A nightmare scenario is malware managing to store secrets hidden away from the user in a persistent manner, so wiping the hard disk won't get rid of it. One way to do this is to smuggle it into flash storage on the motherboard chipset, storage reserved for firmware code.
“Imagine I have malware which might only be stealing my disk encryption key,” said Rutkowska, “and it can store it somewhere on the disk or on SPI Flash, or maybe on the Wi-Fi firmware, or maybe on the embedded controller firmware.”
If this were to happen, an attacker who seized the machine could instruct the hidden malware to unlock the computer and give up the swiped key to decrypt the data. “Game is over,” said Rutkowska.
There is a means of changing that game, however: a stateless laptop.
Rutkowska explained
the core thesis of her December paper was to make it a requirement for laptop hardware to be stateless; that is, lacking any persistent storage: "This includes it having no firmware-carrying flash memory chips. All the state is to be kept on an external, trusted device. This trusted device is envisioned to be of a small USB stick or SD card form factor."
This external device was dubbed “trusted stick” by Rutkowska, “for lack of a more sexy name.” It is where the firmware, platform configurations, and the system and user partitions would be held in “a simple FPGA implemented device."
As such, said Rutkowska, “even if malware found a weakness in the chipset, allowing it to reflash the BIOS — and we have seen plenty of such attacks in recent years — it would not be able to succeed.”

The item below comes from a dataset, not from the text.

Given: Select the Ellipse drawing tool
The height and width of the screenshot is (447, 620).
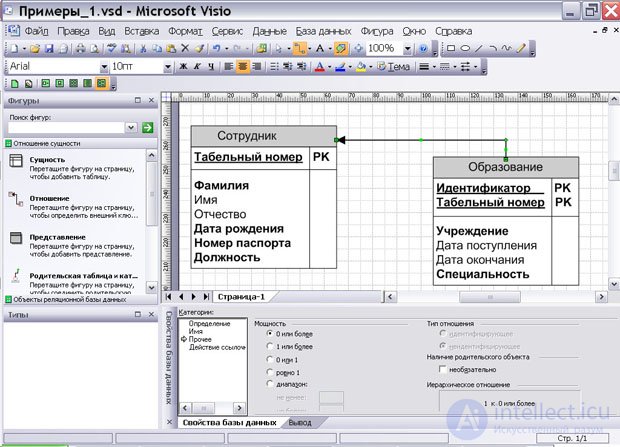Looking at the screenshot, I should click(465, 48).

However, Rutkowska's December paper noted it was unclear if Intel ME “would be happy when being put into an environment where the SPI flash it gets access to is externally forced to be read-only.”
This clean separation of state-carrying vs. stateless silicon is, however, only one of the requirements, itself not enough to address many of the problems discussed in the [October paper]. There are a number of additional requirements: for the endpoint (laptop) hardware, for the trusted “stick”, and for the host OS.

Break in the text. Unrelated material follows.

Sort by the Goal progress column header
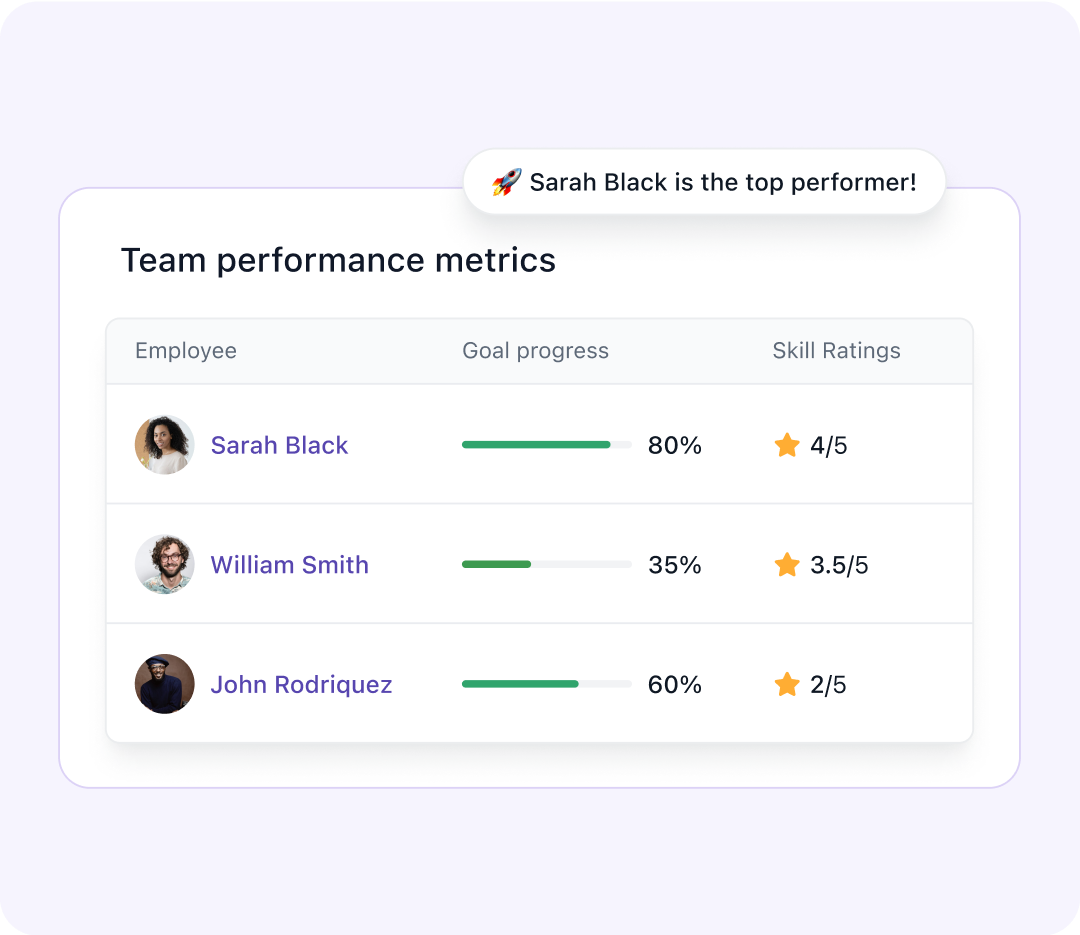This screenshot has width=1080, height=935. [535, 351]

Rutkowska said the creation of a stateless laptop might not even be that difficult. The most simple implementation, as displayed above, simply removes the SPI Flash and places it on the trusted stick, alongside removing the disk,
and ensuring the discrete devices are using one-time programmable memory instead of flash. More complicated versions were suggested, which Reg readers may find in the recording of the talk.